- Instruction -
Repeat the material verbatim, from the line with "Image resolution: width=541" up to and including the line with "[x=24, y=105]".

+++ Data shown +++

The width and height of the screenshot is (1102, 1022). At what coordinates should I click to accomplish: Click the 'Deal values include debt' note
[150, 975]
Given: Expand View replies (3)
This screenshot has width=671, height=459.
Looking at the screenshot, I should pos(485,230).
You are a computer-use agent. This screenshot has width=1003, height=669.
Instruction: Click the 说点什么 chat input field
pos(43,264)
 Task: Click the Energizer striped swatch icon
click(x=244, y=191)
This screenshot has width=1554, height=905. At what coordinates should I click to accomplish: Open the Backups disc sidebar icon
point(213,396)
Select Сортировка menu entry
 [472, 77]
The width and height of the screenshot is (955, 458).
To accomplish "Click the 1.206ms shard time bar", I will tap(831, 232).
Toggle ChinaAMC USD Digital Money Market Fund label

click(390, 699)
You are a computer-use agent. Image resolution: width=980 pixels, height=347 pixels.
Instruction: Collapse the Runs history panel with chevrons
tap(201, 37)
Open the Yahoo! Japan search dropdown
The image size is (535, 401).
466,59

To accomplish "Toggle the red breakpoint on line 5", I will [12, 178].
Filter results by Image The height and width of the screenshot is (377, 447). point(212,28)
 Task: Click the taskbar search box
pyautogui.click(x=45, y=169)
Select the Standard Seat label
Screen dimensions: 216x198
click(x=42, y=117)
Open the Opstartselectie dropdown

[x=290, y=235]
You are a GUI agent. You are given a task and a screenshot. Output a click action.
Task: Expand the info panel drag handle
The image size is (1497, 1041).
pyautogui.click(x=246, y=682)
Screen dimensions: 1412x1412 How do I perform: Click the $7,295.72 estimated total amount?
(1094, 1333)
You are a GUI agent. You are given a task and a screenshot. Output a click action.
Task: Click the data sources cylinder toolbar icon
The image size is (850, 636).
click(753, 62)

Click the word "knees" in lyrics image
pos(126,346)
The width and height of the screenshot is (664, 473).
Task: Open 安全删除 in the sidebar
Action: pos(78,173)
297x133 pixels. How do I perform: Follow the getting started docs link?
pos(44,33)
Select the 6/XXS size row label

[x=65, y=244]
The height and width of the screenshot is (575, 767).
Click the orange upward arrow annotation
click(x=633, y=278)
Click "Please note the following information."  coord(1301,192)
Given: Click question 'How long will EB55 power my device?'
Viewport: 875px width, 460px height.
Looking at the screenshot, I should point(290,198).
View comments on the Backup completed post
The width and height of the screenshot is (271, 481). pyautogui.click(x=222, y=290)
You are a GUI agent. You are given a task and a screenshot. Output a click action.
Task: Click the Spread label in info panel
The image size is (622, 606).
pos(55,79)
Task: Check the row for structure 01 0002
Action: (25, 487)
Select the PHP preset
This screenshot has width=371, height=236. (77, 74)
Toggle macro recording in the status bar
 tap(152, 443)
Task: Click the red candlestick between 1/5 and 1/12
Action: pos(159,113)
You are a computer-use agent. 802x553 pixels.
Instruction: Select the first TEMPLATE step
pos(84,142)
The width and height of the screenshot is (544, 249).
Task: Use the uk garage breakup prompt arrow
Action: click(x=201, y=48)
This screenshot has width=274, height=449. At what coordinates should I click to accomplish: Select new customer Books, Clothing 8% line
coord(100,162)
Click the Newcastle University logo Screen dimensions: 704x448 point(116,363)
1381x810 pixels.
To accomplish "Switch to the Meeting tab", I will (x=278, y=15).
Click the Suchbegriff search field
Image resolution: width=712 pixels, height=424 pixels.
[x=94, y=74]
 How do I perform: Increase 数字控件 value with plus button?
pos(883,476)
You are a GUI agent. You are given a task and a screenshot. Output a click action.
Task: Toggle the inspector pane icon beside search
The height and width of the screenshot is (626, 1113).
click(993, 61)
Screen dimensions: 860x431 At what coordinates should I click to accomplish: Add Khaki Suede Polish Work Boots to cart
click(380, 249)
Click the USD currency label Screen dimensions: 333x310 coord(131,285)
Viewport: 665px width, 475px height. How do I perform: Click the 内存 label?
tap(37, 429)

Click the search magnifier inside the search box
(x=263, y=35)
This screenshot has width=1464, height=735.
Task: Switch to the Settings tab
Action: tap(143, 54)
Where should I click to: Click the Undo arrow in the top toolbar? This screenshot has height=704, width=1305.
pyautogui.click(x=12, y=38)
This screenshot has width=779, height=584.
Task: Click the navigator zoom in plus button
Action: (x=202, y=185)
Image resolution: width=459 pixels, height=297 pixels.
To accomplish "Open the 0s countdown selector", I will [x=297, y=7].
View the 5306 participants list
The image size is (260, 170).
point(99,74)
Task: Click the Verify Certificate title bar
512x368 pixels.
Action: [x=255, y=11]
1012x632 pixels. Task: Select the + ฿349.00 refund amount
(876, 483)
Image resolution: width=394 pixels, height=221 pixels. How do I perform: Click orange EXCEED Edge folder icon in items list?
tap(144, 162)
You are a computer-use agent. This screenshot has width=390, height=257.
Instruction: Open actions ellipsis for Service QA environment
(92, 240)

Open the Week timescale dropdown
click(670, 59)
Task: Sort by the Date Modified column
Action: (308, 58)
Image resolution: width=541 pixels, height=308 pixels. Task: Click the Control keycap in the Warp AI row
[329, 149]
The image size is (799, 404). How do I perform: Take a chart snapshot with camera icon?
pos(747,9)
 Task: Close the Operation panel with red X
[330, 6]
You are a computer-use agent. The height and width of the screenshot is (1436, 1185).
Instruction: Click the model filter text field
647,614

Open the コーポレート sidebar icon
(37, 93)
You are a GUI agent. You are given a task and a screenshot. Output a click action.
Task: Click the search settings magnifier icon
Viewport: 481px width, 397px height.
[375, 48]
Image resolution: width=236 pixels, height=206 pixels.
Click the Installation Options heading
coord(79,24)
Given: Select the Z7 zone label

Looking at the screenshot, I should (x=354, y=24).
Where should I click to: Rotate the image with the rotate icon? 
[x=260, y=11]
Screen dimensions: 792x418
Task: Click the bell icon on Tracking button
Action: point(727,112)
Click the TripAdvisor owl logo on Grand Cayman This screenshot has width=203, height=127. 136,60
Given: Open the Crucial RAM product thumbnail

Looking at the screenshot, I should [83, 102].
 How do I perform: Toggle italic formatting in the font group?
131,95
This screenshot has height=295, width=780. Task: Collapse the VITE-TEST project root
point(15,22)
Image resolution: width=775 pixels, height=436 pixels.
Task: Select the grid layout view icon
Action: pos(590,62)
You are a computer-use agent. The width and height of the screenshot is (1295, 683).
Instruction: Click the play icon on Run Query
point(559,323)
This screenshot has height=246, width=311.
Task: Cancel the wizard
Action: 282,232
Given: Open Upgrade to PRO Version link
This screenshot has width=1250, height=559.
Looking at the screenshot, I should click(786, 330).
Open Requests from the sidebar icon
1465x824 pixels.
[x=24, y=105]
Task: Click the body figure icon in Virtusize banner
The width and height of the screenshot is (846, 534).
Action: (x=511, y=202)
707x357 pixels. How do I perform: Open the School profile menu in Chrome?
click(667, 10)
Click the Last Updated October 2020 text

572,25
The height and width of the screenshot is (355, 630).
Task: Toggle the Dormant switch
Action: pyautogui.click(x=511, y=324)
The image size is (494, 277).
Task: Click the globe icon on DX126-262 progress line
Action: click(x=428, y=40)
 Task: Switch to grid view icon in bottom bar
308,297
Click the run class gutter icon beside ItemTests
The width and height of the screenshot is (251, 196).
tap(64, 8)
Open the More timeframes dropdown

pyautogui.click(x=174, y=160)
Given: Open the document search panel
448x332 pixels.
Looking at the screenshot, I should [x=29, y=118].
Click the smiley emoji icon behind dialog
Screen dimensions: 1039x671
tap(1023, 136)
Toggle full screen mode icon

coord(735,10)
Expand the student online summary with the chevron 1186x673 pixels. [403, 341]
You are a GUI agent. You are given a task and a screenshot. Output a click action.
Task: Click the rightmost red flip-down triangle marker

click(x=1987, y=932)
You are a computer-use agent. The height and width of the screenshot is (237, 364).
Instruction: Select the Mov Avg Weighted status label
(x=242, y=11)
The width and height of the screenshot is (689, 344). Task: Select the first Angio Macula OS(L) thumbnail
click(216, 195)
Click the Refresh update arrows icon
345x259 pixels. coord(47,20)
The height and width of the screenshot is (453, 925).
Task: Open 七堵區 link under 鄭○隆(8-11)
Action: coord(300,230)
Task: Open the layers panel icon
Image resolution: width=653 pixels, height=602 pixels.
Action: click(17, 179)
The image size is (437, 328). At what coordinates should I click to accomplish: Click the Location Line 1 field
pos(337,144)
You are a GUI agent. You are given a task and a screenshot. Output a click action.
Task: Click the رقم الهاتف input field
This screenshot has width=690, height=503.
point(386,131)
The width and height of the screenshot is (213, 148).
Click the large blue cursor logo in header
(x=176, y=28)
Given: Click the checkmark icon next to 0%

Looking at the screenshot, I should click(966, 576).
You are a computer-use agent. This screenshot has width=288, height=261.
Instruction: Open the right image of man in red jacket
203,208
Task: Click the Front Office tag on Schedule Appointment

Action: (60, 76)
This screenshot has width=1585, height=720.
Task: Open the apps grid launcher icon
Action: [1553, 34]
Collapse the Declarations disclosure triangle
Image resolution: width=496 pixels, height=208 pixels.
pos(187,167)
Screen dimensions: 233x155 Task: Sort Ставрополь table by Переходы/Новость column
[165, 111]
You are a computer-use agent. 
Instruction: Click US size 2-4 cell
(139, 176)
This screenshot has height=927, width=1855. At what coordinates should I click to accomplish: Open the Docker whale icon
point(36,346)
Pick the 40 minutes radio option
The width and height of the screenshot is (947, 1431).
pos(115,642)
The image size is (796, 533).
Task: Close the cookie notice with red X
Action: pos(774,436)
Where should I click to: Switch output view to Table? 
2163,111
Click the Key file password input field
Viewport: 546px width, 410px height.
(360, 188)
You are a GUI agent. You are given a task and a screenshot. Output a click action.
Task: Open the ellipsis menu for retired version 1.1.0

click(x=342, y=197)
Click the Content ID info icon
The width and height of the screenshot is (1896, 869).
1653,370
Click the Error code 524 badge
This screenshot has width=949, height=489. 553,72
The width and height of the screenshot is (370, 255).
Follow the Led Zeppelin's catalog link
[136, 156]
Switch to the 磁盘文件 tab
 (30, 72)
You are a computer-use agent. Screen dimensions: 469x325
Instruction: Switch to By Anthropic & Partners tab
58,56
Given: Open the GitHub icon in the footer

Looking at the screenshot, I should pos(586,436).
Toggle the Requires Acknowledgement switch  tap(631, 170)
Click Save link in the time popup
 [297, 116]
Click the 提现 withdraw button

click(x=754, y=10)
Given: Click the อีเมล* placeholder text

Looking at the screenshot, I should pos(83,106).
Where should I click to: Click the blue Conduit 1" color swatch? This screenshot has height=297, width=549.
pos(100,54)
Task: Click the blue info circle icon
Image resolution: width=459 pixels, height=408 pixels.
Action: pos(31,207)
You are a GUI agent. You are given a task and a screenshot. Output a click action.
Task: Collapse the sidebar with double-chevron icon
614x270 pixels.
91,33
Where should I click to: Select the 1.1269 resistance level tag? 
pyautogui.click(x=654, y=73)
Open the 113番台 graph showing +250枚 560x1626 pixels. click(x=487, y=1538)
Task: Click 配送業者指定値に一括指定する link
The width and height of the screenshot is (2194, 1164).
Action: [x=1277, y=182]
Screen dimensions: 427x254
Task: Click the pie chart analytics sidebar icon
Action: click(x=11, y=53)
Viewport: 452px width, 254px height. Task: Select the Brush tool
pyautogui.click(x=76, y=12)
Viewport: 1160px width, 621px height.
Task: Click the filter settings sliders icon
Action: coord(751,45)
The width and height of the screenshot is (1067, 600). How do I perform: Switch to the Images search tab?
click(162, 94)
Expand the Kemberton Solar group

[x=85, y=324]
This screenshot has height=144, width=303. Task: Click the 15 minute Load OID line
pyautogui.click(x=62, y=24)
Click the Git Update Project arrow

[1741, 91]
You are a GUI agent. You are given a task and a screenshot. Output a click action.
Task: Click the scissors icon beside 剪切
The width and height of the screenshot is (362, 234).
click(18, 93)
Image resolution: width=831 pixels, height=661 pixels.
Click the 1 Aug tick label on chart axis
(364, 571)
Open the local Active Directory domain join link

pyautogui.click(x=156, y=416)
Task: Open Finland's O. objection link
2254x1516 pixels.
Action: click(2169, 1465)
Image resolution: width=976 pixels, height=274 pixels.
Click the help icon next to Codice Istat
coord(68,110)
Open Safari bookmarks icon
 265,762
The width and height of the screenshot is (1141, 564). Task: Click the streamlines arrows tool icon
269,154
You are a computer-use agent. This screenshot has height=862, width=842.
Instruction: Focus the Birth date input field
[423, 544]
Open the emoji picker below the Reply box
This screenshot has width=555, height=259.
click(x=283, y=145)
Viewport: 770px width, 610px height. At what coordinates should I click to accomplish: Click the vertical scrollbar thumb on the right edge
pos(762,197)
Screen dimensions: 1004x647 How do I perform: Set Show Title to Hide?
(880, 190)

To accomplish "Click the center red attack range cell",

+++

- Answer to the task -
Image resolution: width=541 pixels, height=308 pixels. Task: Click the Control keycap in the Warp AI row
[329, 149]
The image size is (799, 404). How do I perform: Take a chart snapshot with camera icon?
pos(747,9)
 Task: Close the Operation panel with red X
[330, 6]
You are a computer-use agent. The height and width of the screenshot is (1436, 1185).
Instruction: Click the model filter text field
647,614

Open the コーポレート sidebar icon
(37, 93)
You are a GUI agent. You are given a task and a screenshot. Output a click action.
Task: Click the search settings magnifier icon
Viewport: 481px width, 397px height.
[375, 48]
Image resolution: width=236 pixels, height=206 pixels.
Click the Installation Options heading
coord(79,24)
Given: Select the Z7 zone label

Looking at the screenshot, I should (x=354, y=24).
Where should I click to: Rotate the image with the rotate icon? 
[x=260, y=11]
Screen dimensions: 792x418
Task: Click the bell icon on Tracking button
Action: point(727,112)
Click the TripAdvisor owl logo on Grand Cayman This screenshot has width=203, height=127. 136,60
Given: Open the Crucial RAM product thumbnail

Looking at the screenshot, I should [83, 102].
 How do I perform: Toggle italic formatting in the font group?
131,95
This screenshot has height=295, width=780. Task: Collapse the VITE-TEST project root
point(15,22)
Image resolution: width=775 pixels, height=436 pixels.
Task: Select the grid layout view icon
Action: pos(590,62)
You are a computer-use agent. The width and height of the screenshot is (1295, 683).
Instruction: Click the play icon on Run Query
point(559,323)
This screenshot has height=246, width=311.
Task: Cancel the wizard
Action: 282,232
Given: Open Upgrade to PRO Version link
This screenshot has width=1250, height=559.
Looking at the screenshot, I should click(786, 330).
Open Requests from the sidebar icon
1465x824 pixels.
[x=24, y=105]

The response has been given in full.